Sorry, I did not quote enough context as I was in a hurry :-/
I meant this in the context of the, alas, unquoted example.

Cheers
Michael

 

[Steve Summit]

K>>> I was about to disagree. Fortunately, I looked it up first; you
K>>> can assign a pointer value directly to a _Bool. Interesting.

M>> What does that mean? Assign the pointer to a _Bool or the value
M>> pointed at to a _Bool? The former seems nonsensical,

The rest was snipped, but I think you get my question. I am asking why
people would be recording the TRUE and FALSE values somewhere and using
them somehow...

You're right, they probably wouldn't be. The assignment
arguably *doesn't* make much sense. The Standard gives it a
meaning, and it's the correct meaning under the circumstances,
but if you don't like it, don't use it.

The standard you linked to just talks about checking whether a pointer
is NULL or not.

Correct. That's just about the only clear-cut, unambiguous
distinction there is.

Again, why would you assign a pointer address to a _Bool variable,
and if you did wouldn't that result change depending on the hardware /
software platform?

No, the result would not change.

You seem to be saying (but don't actually say) that the _Bool
variable will be TRUE for any valid pointer, well no you don't say
valid.

Right. Key distinction.

You seem to be saying that if the pointer is set to NULL then my
variable, say Bpval, will be false.
Right.

If my pointer is initialized, then Bpval will be true.

Right again.

You also say that these values will be consistant across any Standard
C implementation, and it doesn't matter where NULL is (all zeroes,
some special hardware address, a random point in memory, etc.)

Right, right, right.

You don't address the case of a pointer that has not been initialized
yet,

That's the tricky case.

At the level we're talking about here, there are really three
kinds of pointer values:

0. Null (and hence invalid) pointers.
1a. Non-null, initialized, valid pointers.
1b. Non-null invalid pointers.

All null pointers are invalid, but not all non-null pointers are
valid. If a pointer is null, it is guaranteed to be invalid, but
if a pointer is non-null, you can't always be sure that it's
valid. The conditionals

if(p != NULL)

and the "shorthand"

if(p)

test merely for non-null pointers; they do *not* necessarily test
for valid pointers.

Here is a code fragment illustrating the three cases:

int i = 0;
int *ip0 = NULL;
int *ip1a = &i;
int *ip1b = (int *)0xdeadbeef;

printf("ip0 is %sNULL\n", ip0 != NULL ? "non-" : "");
printf("ip1a is %sNULL\n", ip1a != NULL ? "non-" : "");
printf("ip1b is %sNULL\n", ip1b != NULL ? "non-" : "");

Both ip1a and ip1b are non-NULL. If you inspect the value of
*ip1a or try to set it to something else:

*ip1b = 42;

it will work. If you try to do anything with *ip0 or *ip1b it
will almost certainly fail.

and I suppose it might depend on whether it is a global or an
automatic variable. I'm assuming an automatic variable that is
a pointer is init'ed to all-zeros by the compiler, like all the
other automatic variables - what does the Standard say about that?

Well, for one thing, it's the other way around. "Global"
(really, static-duration) variables are automatically initialized
to 0, which is to say, as if the programmer had written something
like "= 0". So global pointer variables are guaranteed to start
out as null pointers. It's the automatic variables which, if the
programmer doesn't explicitly initialize them, contain garbage.

DATA SHOWN =
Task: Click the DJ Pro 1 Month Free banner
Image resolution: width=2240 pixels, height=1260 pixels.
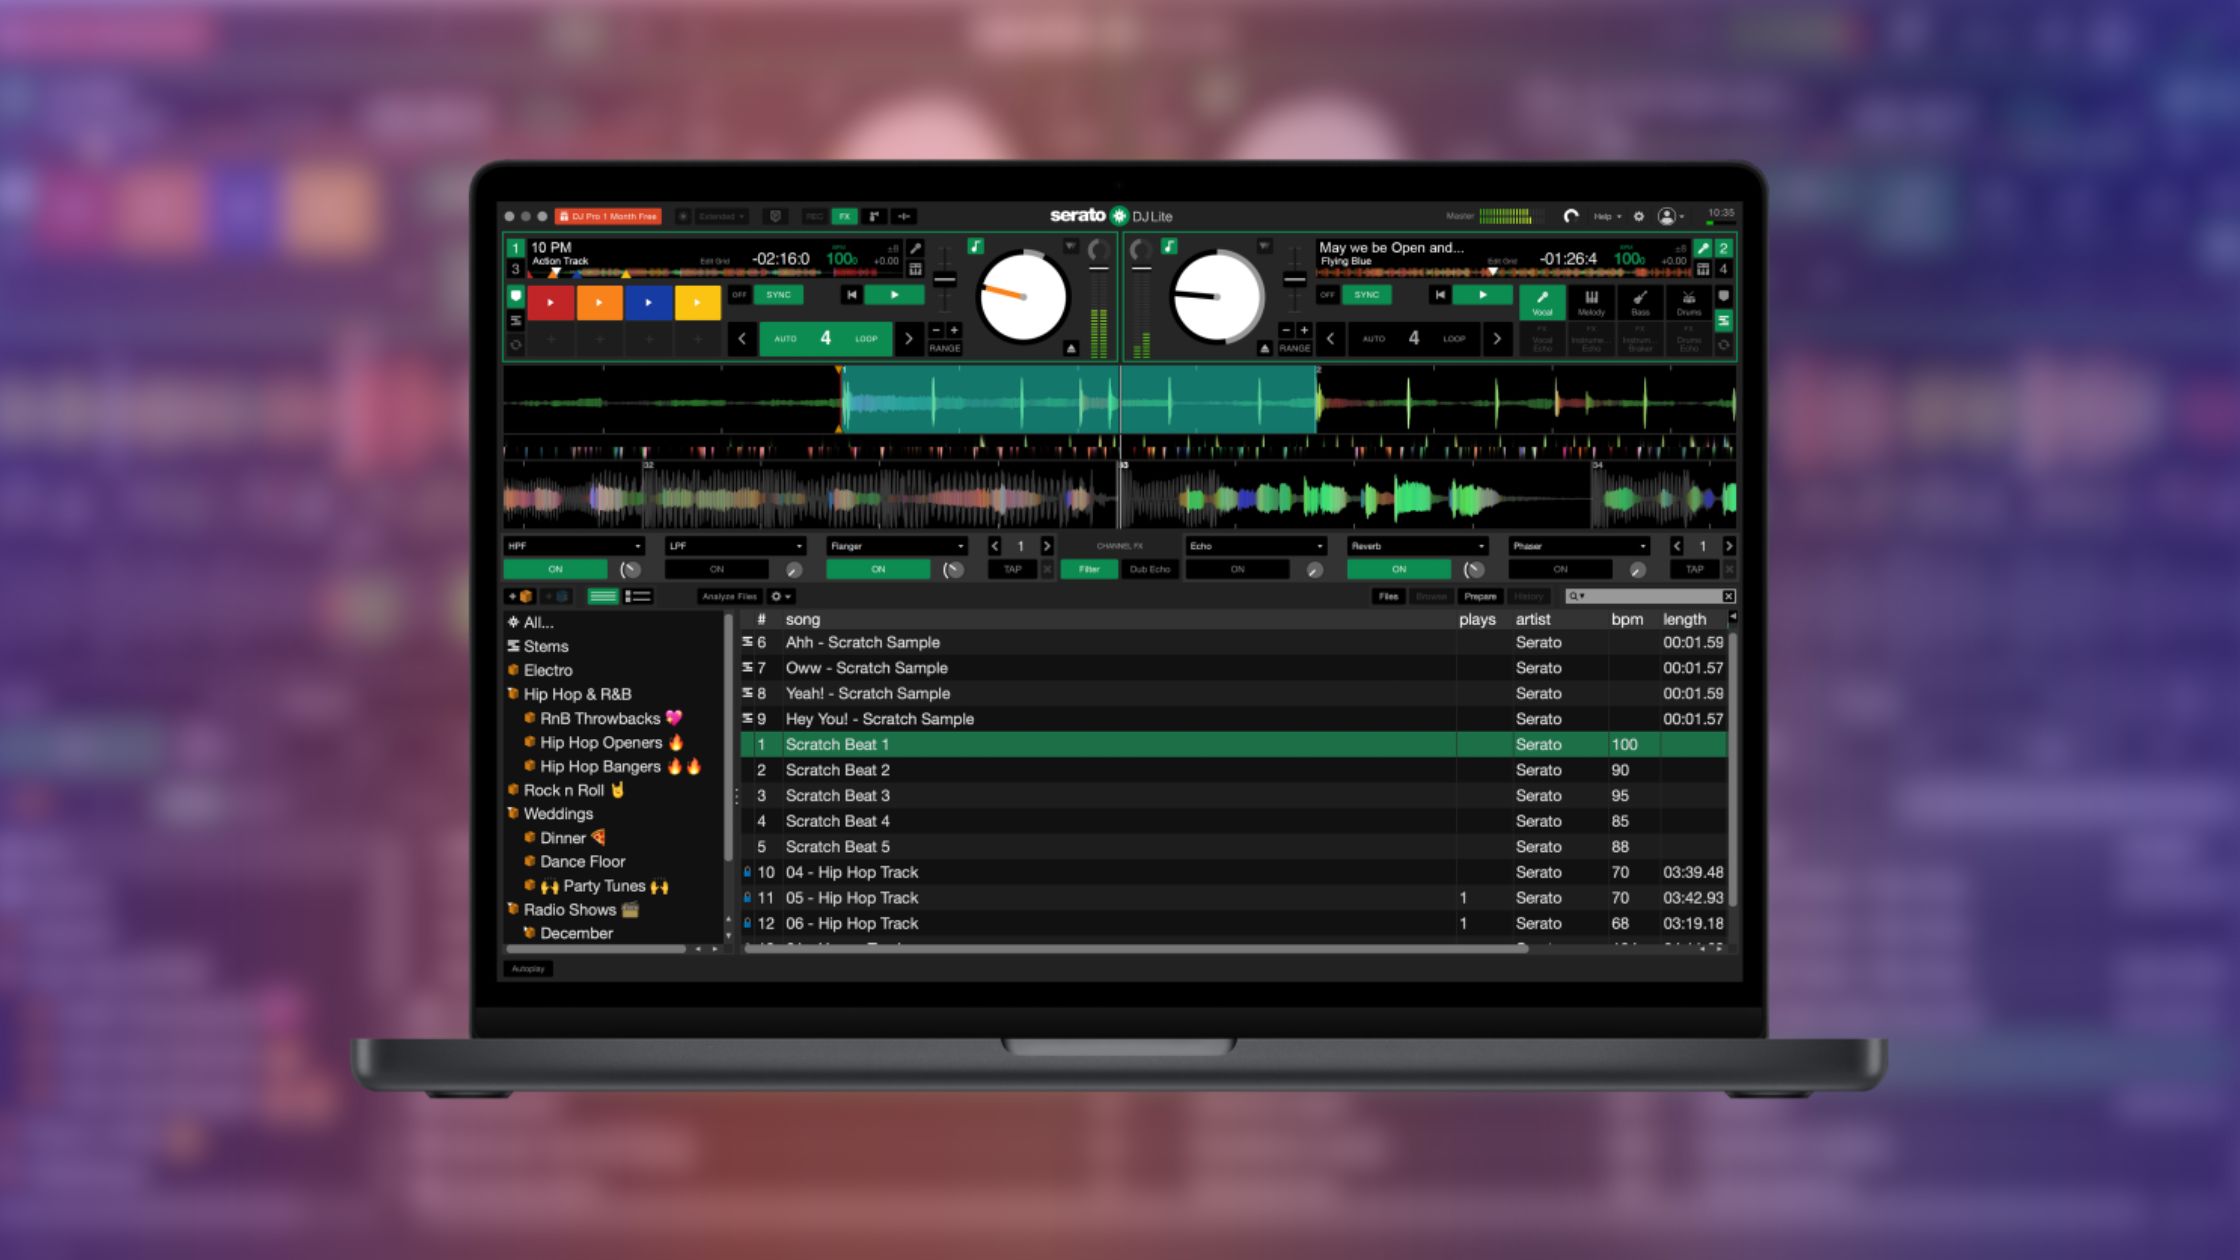Action: pos(610,216)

PROBLEMS TO SOLVE =
A: List the kinds of pointer values that the thread on _Bool and pointers names.
B: According to the thread on _Bool and pointers, which variables contain garbage if the programmer doesn't explicitly initialize them?
C: In the thread on _Bool and pointers, copy the stretch from "The rest was" through "don't use it.".

RESPONSES IN ORDER =
A:
1. Null (and hence invalid) pointers
2. Non-null, initialized, valid pointers
3. Non-null invalid pointers

B: Automatic variables.

C:
The rest was snipped, but I think you get my question. I am asking why
people would be recording the TRUE and FALSE values somewhere and using
them somehow...

You're right, they probably wouldn't be. The assignment
arguably *doesn't* make much sense. The Standard gives it a
meaning, and it's the correct meaning under the circumstances,
but if you don't like it, don't use it.